A permission set can be described as a collection of extra permissions and settings that extends users’ existing permissions. Permission sets can be used to give extra permissions to users without modifying their profiles. User can have only one profile but they can have multiple permission sets assigned to them. This way, you can have minimum profiles in the system but give various permissions to specific people.
Permission sets can be assigned only to users. It is not possible to assign a them to a public group, role, or profile. Read this article to learn more about permission sets.
There are two different way to assign a permission set. First one is directly from the user record.
Second way is opening the permission set and clicking on the Manage Assignments button.
You have to go to the setup to perform both of these actions, which means that you need admin permissions.
However, using a flow, it is possible to build a screen that lets the current user select a user and a permission set to assign to him/her. This would be a great admin tool for manual assignments. It is also possible to build a record-triggered flow to automatically assign permission set(s) when a user becomes active. This is a great way to reduce manual work. You can read this post to learn about flow types and their differences.
Building a Screen Flow to Assign Permission Sets
1- Create a new screen flow and add screen element as the first element of the flow. Add the lookup element that will let the you select a user. Then add a picklist element, which will display the permission sets in the system. In order to do so, create a record choice set that will display only the permission sets. If you want the flow to display only a few permission sets and not all of them, add your criteria.

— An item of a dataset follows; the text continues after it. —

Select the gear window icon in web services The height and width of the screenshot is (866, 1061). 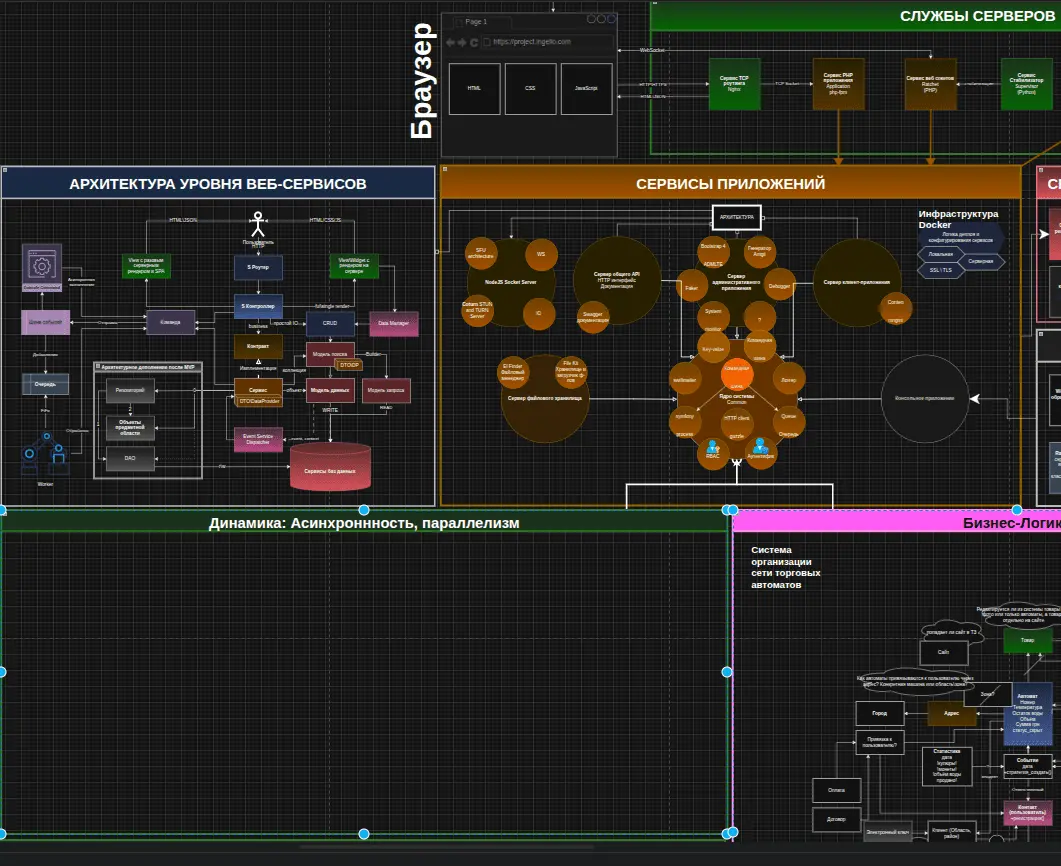42,266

Picklist field should display the label of the permission set but store the Id of the selected record. Optionally, store the label of the selected record, it will be useful when displaying a message to the user.
Optionally, rename the Next/Finish button as “Assign”. This will make the user think that he/she doesn’t need anything else to do. And yes, actually the user doesn’t need to do anything else, flow will do everything.
Your screen should look like this.
2- Add a Get Record element and get the PermissionSetAssignment record to check if the selected user already has this permission set.
3- Add a Decision element to check if the selected permission set is already assigned to the selected user.
4- If it is already assigned, you cannot assign again. So, you will need to display a message to the user. Add a new Screen element to display a message. Optionally, rename the Previous button as “Assign Another”. Since you stored the label of the selected permission set in the first step, use it in the error message. This will make the error more clear.
5- If it is not assigned before, then create a new PermissionSetAssignment record to assign the it to the selected user.
6- At the end of the flow, display a success message to let the user know that it was assigned successfully. Like you did in the 4th step, rename the Previous button as “Assign Another” and use variables in the message.
At the end, your flow should look like this. Optionally, make the flow run in the system context.
Record-Triggered Flow to Automatically Assign a Permission Set
Let’s create a record-triggered flow that will automatically assign a permission set called “SSO” when a user becomes active.
1- Create a Record-Triggered flow and choose to run it after create/update. Select User as the object and enter the criteria. So that the flow will run only when a user becomes active.
2- Add a Get Records element to get the permission set record that is called “SSO”. To assign it, you need the Id of the permission set. You can use a hardcoded value but if you do so, don’t forget to change it after you deploy to other environments.
3- Add another Get Records to check if it is already assigned. In order to do so, you have to get the PermissionSetAssignment record according to the user Id and permission set Id that you got in the previous step.
4- Add a Decision element to check if the permission set is already assigned to the selected user.
5- If it is not assigned, then add a Create Record element to create a PermissionSetAssignment record. This action will assign the permission set to the user.
At the end, your flow should look like this.
These are some simple flows to assign permission sets. You can improve them and add more logic according to your needs. Don’t forget, the idea is to help the users. Try to automate the process to reduce time or give the users more capabilities that they cannot perform using the standard permission set assignment screen.